Overview Bagging
2018, Oct 02
All datasets are sampling of entire data. Let’s create various classifier with various sampling dataset. Also, with various sampling, we can make robust classifier.
As above, entire data can be separated to several samples. After ensemble of those, we can make robust classifer as third graph. Also, we call it that several weak classifier makes string classifier.
Sampling reduces overfitting problem. Even though results of samples make overfitting, Ensemble of those has good learning result. Or, sampling reduces variance.
What is the bootstrapping?
- sampling with replacement in learning dataset
- sampling n subset learning data
- bootstrapping means sampling without adding data
- .632 bootstrap
- when sampling d times, each datum is sampled with 0.632 probability.
What is bagging?
- Bagging is Bootstrap Aggregation.
- Ensemble with n subsample
- Assign various data to one model.
- Proper to high variance model.(likely to get overfitting)
- Bagging is proper ensemble for models likely to getting overfitting well.
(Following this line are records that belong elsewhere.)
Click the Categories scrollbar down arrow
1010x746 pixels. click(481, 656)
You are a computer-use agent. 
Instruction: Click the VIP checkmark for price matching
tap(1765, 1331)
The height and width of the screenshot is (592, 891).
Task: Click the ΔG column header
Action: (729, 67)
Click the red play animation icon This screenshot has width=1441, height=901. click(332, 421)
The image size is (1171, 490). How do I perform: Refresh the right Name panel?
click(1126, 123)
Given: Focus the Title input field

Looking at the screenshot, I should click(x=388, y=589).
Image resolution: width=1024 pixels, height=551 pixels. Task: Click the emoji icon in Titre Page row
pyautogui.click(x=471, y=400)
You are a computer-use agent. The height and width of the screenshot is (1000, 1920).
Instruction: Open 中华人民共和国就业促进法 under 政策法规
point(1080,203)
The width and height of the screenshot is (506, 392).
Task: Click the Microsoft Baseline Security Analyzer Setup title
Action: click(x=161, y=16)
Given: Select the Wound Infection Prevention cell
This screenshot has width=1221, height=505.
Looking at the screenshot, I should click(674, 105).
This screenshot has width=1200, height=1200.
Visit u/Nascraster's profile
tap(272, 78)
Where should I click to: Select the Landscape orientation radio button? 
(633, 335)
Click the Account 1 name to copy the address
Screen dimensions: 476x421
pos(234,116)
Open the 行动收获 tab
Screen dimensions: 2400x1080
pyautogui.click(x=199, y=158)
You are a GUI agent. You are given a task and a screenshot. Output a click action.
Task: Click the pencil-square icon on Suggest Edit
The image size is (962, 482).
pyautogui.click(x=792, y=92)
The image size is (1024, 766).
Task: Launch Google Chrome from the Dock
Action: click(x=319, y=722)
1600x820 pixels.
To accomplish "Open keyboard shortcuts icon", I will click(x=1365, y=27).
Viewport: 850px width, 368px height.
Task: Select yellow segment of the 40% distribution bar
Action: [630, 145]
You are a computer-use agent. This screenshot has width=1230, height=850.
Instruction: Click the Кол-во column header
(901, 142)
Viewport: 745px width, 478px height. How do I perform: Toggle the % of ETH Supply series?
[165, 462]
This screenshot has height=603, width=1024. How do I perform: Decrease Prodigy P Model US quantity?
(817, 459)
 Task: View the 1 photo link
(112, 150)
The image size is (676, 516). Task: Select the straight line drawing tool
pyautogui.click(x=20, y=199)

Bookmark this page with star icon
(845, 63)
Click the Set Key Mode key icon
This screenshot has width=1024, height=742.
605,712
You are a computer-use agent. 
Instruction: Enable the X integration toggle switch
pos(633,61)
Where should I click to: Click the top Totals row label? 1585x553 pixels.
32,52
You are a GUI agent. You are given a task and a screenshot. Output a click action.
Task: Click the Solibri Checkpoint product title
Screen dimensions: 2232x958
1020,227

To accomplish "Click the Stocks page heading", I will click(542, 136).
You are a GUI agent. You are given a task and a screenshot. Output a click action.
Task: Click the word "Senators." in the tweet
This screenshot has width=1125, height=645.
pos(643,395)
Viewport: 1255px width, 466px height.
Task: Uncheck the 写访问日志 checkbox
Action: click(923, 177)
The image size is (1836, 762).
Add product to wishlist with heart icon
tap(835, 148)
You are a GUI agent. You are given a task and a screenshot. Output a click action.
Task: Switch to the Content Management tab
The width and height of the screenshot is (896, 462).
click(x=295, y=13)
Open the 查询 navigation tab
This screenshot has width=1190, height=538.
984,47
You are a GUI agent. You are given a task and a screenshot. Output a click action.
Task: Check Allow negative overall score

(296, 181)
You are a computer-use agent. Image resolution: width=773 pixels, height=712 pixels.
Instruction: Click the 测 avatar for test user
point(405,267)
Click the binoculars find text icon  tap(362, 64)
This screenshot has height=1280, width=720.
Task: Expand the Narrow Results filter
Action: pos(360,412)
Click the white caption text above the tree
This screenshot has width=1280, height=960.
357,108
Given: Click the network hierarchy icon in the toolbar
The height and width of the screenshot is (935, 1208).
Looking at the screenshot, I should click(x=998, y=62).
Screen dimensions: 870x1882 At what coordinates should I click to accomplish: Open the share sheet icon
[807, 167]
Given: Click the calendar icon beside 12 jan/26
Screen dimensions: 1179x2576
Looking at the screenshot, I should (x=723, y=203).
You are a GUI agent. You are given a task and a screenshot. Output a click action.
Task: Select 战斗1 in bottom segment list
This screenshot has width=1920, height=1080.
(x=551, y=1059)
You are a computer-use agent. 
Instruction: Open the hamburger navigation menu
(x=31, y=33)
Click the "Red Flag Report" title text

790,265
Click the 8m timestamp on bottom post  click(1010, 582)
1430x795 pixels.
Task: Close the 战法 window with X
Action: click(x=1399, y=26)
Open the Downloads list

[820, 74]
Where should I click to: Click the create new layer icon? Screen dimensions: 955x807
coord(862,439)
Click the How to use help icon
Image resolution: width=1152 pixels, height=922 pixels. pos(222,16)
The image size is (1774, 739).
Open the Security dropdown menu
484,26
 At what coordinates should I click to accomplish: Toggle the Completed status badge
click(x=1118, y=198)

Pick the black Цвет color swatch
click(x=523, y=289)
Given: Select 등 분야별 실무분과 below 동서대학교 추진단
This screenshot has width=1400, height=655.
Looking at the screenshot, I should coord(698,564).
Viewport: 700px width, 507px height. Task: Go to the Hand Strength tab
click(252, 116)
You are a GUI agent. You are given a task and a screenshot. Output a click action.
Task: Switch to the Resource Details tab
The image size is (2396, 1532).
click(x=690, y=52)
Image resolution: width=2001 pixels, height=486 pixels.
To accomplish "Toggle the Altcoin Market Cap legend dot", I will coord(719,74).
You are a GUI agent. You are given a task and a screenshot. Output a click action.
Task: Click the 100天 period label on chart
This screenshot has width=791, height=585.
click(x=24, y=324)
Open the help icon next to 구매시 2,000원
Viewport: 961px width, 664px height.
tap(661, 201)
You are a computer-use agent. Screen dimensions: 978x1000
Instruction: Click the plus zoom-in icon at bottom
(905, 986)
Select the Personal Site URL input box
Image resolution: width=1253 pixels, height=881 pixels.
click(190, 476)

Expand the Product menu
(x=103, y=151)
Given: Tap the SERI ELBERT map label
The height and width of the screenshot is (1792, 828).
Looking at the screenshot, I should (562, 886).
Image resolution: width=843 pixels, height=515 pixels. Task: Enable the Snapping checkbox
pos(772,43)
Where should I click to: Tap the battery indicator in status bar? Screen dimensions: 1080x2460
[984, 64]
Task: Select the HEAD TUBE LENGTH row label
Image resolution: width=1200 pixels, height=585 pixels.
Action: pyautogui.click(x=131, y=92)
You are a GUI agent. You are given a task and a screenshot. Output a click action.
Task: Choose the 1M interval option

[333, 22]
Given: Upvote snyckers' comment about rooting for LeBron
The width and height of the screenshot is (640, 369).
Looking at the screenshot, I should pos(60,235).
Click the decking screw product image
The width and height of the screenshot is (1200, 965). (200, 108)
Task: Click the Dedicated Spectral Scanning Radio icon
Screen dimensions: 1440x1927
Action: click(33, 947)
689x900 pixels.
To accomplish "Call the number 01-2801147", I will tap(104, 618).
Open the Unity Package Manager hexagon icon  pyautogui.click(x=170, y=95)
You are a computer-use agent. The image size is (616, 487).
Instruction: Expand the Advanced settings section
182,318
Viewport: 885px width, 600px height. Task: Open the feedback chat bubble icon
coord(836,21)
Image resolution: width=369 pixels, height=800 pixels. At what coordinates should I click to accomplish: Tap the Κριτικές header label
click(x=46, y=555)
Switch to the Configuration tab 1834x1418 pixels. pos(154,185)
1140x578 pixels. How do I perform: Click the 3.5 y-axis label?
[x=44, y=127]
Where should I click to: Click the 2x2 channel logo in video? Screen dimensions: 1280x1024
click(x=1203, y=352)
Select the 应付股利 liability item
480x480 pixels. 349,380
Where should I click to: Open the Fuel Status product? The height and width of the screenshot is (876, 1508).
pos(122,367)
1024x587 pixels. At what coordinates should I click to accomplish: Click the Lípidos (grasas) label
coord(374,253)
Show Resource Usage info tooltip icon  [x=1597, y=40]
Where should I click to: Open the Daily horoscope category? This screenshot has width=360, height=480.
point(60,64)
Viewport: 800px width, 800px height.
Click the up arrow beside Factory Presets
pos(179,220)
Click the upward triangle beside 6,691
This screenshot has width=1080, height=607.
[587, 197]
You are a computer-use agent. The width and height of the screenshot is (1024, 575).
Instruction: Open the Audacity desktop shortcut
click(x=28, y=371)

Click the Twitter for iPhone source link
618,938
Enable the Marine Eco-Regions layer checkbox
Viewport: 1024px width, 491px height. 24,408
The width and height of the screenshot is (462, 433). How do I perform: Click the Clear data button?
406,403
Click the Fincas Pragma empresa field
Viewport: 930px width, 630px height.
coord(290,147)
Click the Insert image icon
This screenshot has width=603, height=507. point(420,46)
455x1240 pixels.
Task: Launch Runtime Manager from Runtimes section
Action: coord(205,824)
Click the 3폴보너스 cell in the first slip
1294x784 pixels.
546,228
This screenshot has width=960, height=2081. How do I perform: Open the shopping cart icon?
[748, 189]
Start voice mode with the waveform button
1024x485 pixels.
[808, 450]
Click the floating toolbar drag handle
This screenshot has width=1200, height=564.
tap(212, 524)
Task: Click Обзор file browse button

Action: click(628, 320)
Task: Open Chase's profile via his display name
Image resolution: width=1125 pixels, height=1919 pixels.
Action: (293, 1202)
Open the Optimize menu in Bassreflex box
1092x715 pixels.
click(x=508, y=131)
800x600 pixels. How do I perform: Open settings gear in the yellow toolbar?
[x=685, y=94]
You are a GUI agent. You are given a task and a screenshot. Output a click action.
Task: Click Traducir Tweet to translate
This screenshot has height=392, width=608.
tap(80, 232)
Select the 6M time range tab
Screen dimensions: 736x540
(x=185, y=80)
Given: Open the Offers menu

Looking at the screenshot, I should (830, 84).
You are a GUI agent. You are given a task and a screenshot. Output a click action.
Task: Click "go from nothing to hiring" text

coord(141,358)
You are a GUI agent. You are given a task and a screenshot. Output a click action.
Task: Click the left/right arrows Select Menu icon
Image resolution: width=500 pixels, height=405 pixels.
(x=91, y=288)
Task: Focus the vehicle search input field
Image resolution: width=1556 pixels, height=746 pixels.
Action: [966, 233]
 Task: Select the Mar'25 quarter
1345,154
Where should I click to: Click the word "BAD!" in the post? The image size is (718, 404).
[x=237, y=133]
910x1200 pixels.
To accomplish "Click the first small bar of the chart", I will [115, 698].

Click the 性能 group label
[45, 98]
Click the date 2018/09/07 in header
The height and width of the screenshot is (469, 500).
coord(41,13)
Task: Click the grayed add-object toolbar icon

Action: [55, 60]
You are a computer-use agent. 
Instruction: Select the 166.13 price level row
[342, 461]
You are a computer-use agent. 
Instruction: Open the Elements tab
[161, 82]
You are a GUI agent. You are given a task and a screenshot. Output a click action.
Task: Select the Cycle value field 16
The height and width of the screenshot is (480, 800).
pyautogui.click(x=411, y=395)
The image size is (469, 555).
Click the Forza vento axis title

- Combination of each overfitting lessens this problem and works out.
- supports regressor, classifier
what is Out of bag error
- OOB is error estimation
- When using Bagging, validate the performance with not included data in the bag.
- It’s similar to deal with validation set
- Good standard for evaluating Bagging performance
How to use Bagging in sklearn
- base_estimator : One estimator
- Concept of bagging is using one classifier and many different data
- n_estimator : #bootstrap
- max_samples : data ratio to use
- max_features : feature ratio to use
BaggingRegressor is same with BaggingClassifier to use.
from sklearn.tree import DecisionTreeClassifier
from sklearn.ensemble import BaggingClassifier
clf = DecisionTreeClassifier(random_state=1)
eclf = BaggingClassifier(clf, oob_score=True)
cross_val_score(eclf, X, y, cv = 10).mean()